### WHAT THIS TASK INVOLVES
The result should be an exact copy of only the lines from the one with "Task: Open the address bar history dropdown" through the last line of the data below, with pictures omitted.

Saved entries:
==============================

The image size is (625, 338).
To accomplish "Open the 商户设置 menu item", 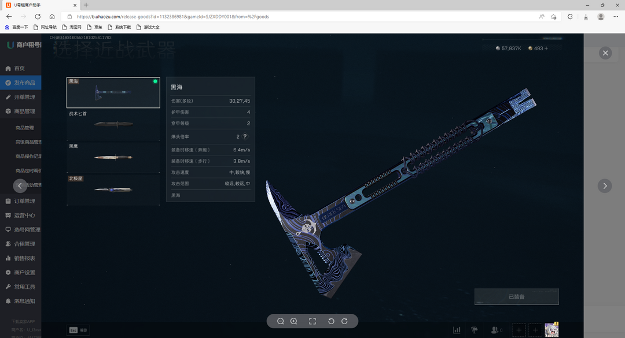I will coord(24,273).
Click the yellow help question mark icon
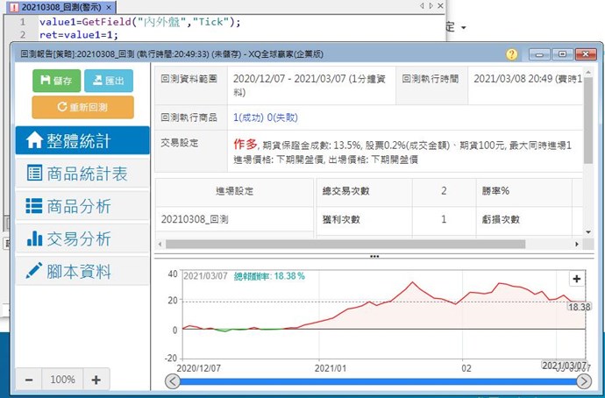The height and width of the screenshot is (398, 605). click(x=512, y=54)
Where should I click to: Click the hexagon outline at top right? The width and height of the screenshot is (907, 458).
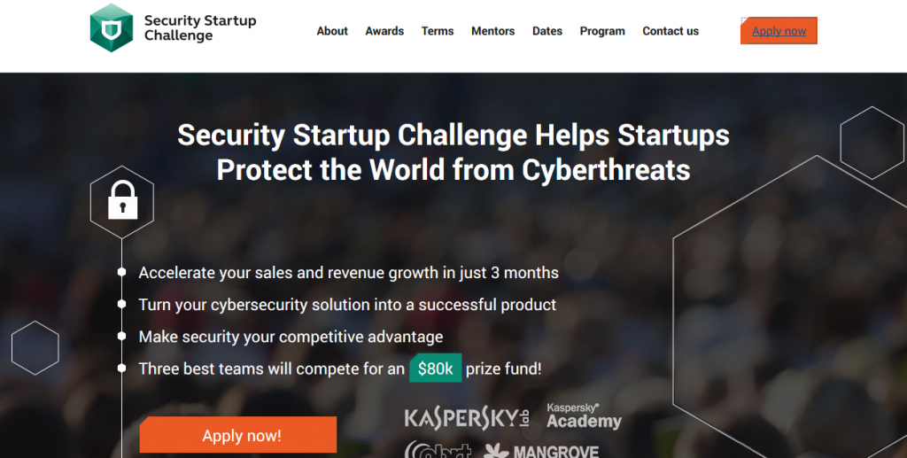(872, 143)
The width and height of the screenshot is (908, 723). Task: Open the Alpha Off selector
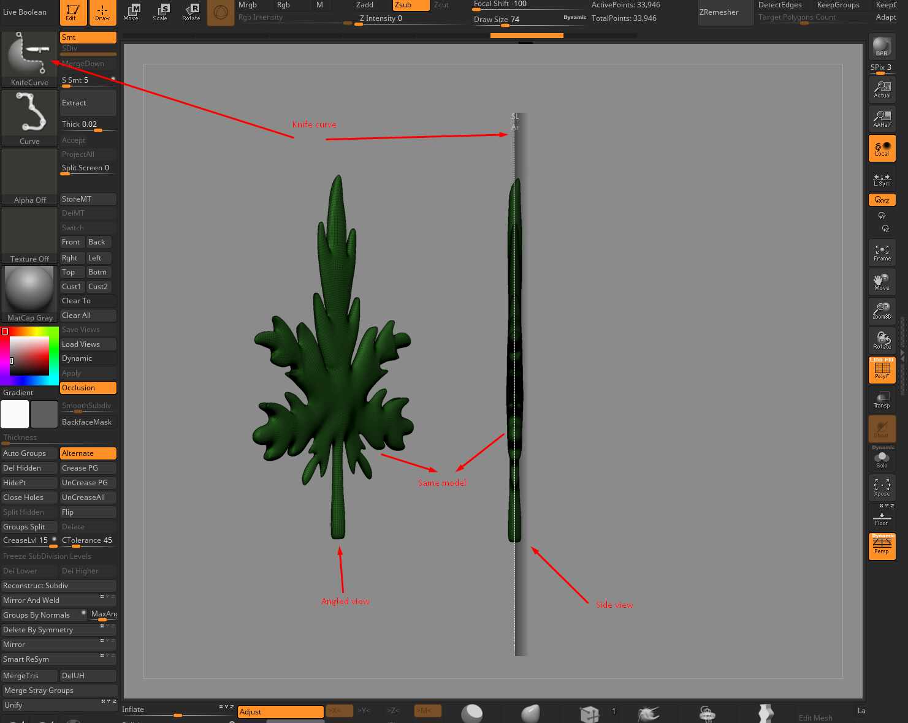(x=29, y=176)
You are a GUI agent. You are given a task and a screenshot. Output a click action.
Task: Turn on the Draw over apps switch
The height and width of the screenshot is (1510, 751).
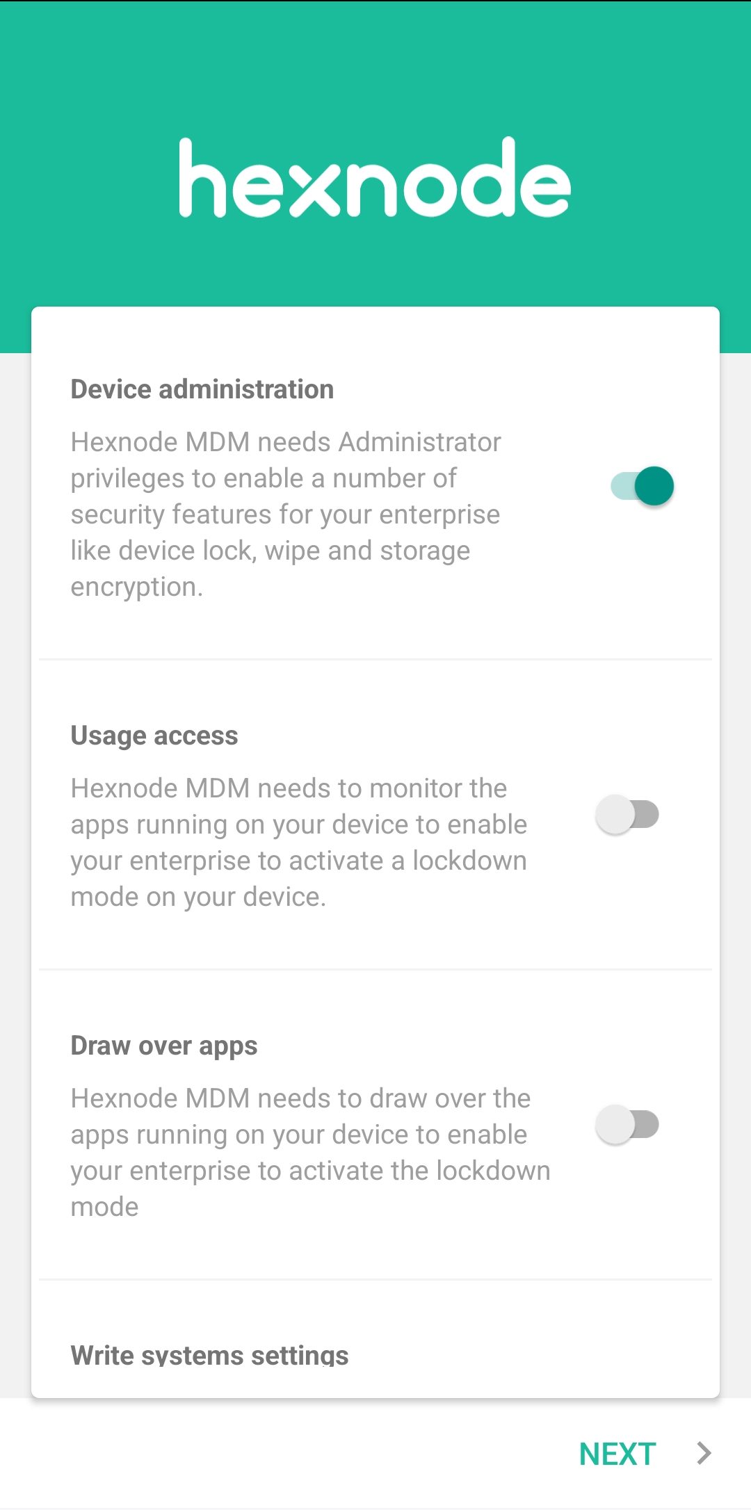pyautogui.click(x=627, y=1124)
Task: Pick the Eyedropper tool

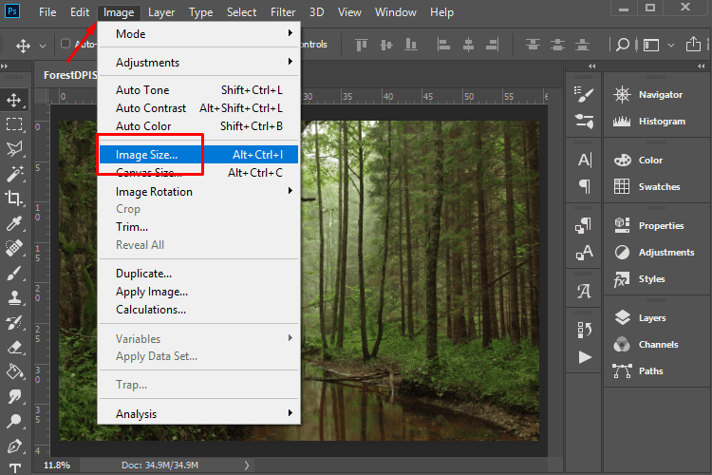Action: [14, 223]
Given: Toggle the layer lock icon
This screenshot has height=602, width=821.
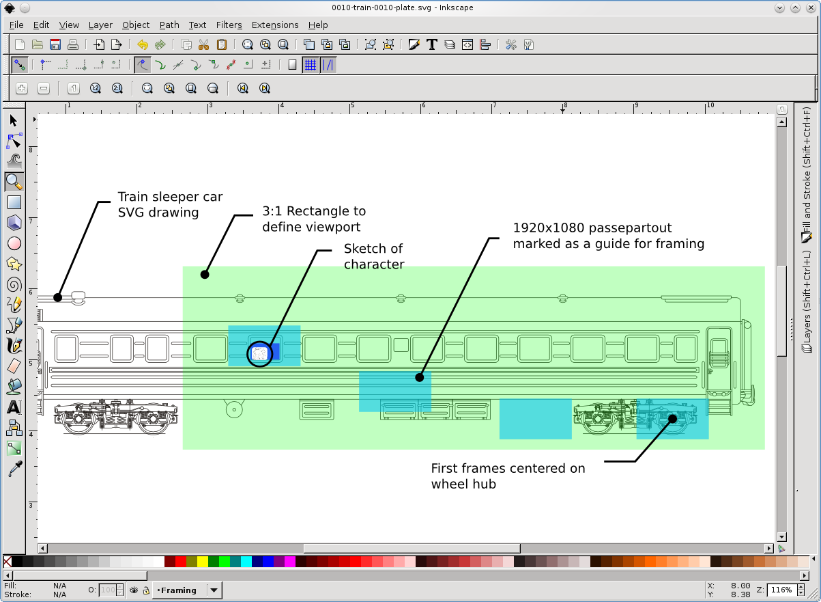Looking at the screenshot, I should coord(145,590).
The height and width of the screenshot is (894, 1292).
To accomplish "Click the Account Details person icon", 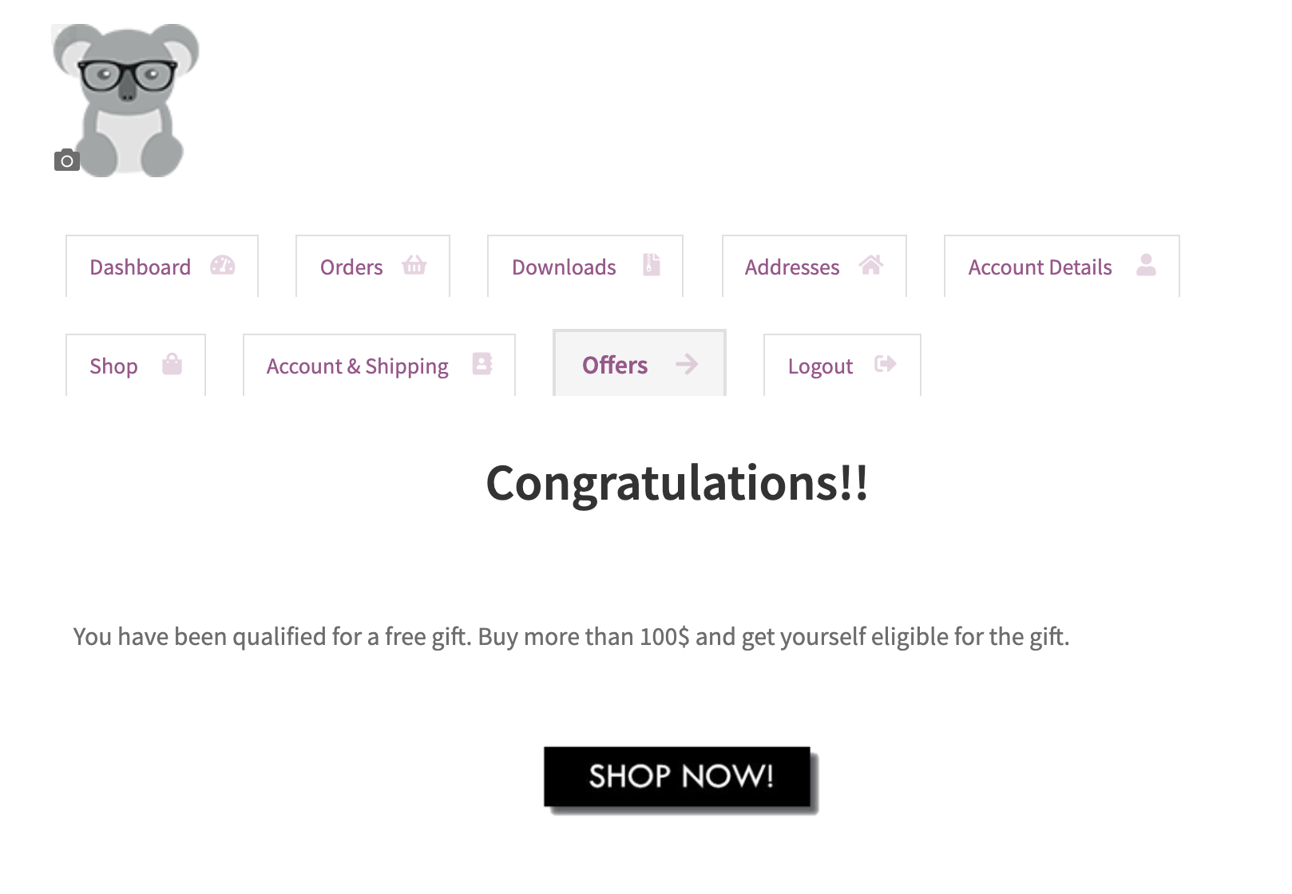I will [1146, 265].
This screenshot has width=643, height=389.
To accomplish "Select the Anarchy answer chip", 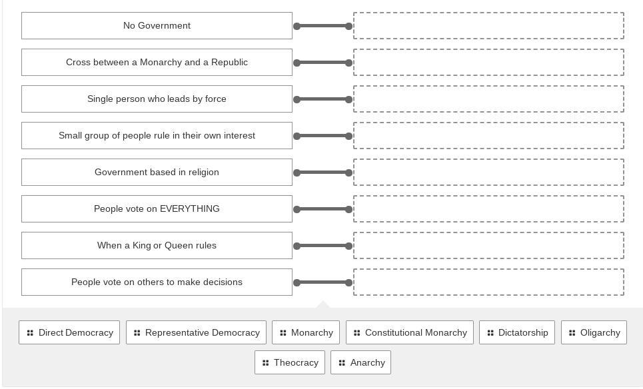I will tap(360, 363).
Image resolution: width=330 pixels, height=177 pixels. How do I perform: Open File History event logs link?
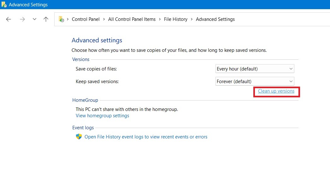[146, 137]
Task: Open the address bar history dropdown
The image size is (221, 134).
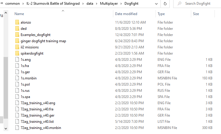Action: tap(156, 4)
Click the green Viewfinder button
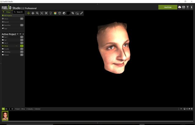 coord(168,7)
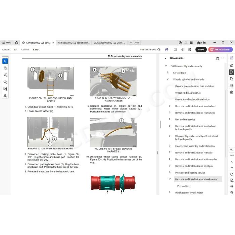Click the Share button

click(201, 50)
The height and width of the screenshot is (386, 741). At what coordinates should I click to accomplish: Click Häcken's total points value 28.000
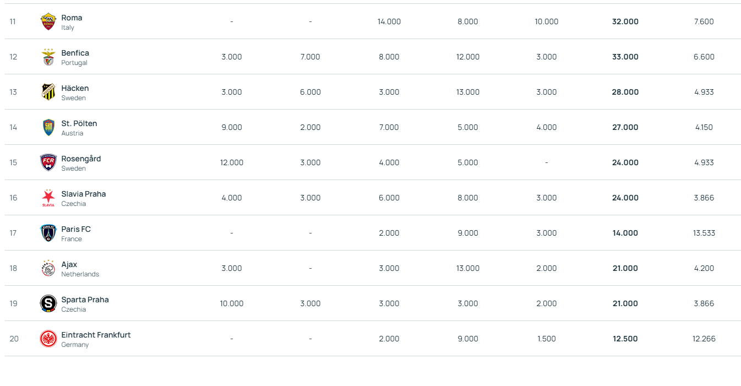click(x=625, y=92)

==============================

### RESULT BELOW
Task: Open the address bar history dropdown
The image size is (221, 134).
Action: tap(156, 4)
Click the green Viewfinder button
 coord(168,7)
Click the Share button

click(201, 50)
The height and width of the screenshot is (386, 741). At what coordinates should I click to accomplish: Click Häcken's total points value 28.000
click(x=625, y=92)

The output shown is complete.